Reputation: 95
I am trying to write an Azure function to convert pdf to image in Node.js, but not getting success. Writing directly in azure portal. Using out of the box pdf-poppler package. Here sourcepdf and targetimage are my blob containers.
Below is the code,
const pdf = require('pdf-poppler');
const path = require('path');
const fs = require('fs');
const URL = require('url');
const storage = require('azure-storage');
module.exports = async function (context, myBlob) {
context.log(context.bindingData.blobTrigger);
//context.log(context.bindingData.uri);
let file = '/sourcepdf/sample.pdf';
let opts = {
format: 'jpeg',
out_dir: '/targetimage/sample.jpg',
out_prefix: path.baseName(file, path.extname(file)),
page: null
}
pdf.convert(file, opts)
.then(res => {
console.log('Successfully converted');
})
.catch(error => {
console.error(error);
})
//context.log("JavaScript blob trigger function processed blob \n Blob:", context.bindingData.blobTrigger, "\n Blob Size:", myBlob.length, "Bytes");
};
Any suggestions,
Upvotes: 3
Views: 1378
Reputation: 1156
You mention in your bounty you are looking for a function that uploads directly to a blob storage and uses async/await.
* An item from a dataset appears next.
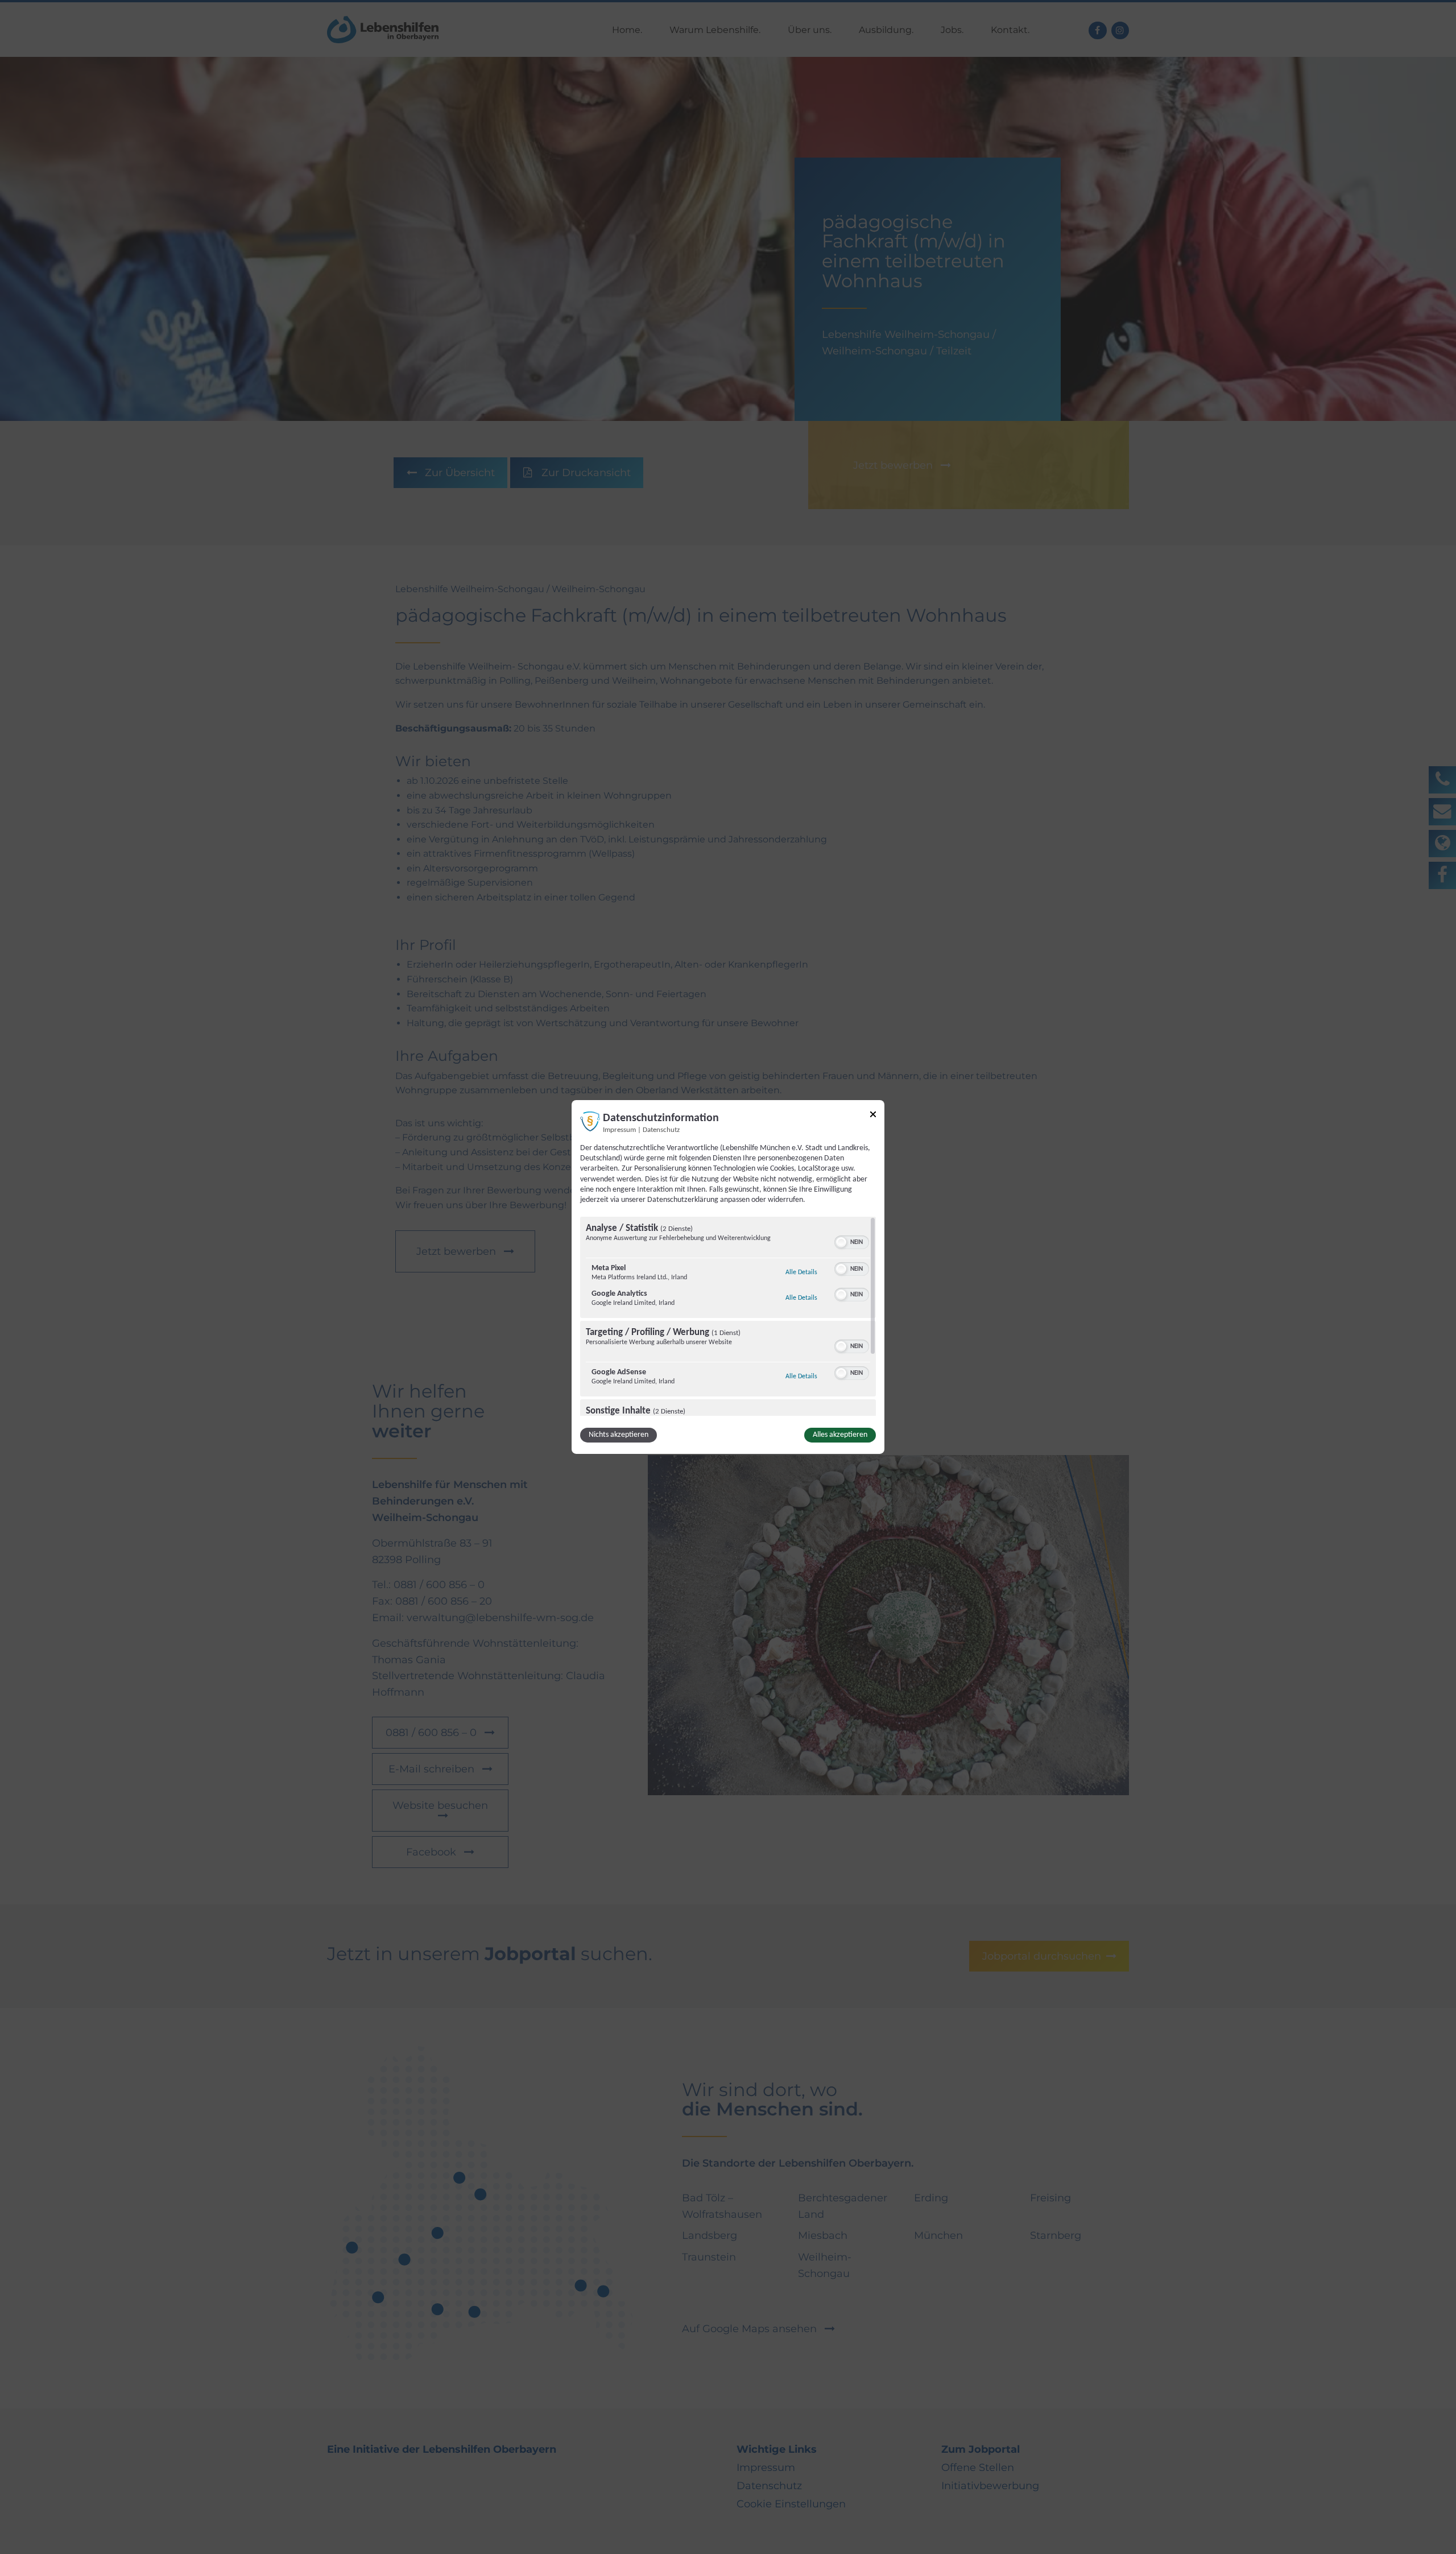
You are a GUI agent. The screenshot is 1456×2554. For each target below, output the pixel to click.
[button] (841, 1242)
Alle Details (801, 1272)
To upload directly to blob storage you want to add a blob storage output binding to your function.
Your function.json
file will look something like this:
{
"bindings": [
{
"authLevel": "function",
"type": "httpTrigger",
"direction": "in",
"name": "req",
"methods": [
"post"
]
},
{
"type": "http",
"direction": "out",
"name": "res"
},
{
"type": "blob",
"direction": "out",
"name": "outBlob",
"path": "my-container/{rand-guid}.jpg",
"connection": "AzureWebJobsStorage"
}
]
}
This output binding will be available in the function as context.bindings.outBlob
;
To make synchronous methods awaitable in JavaScript, we can use the util.promisify
function, as is recommended by Microsoft in this example.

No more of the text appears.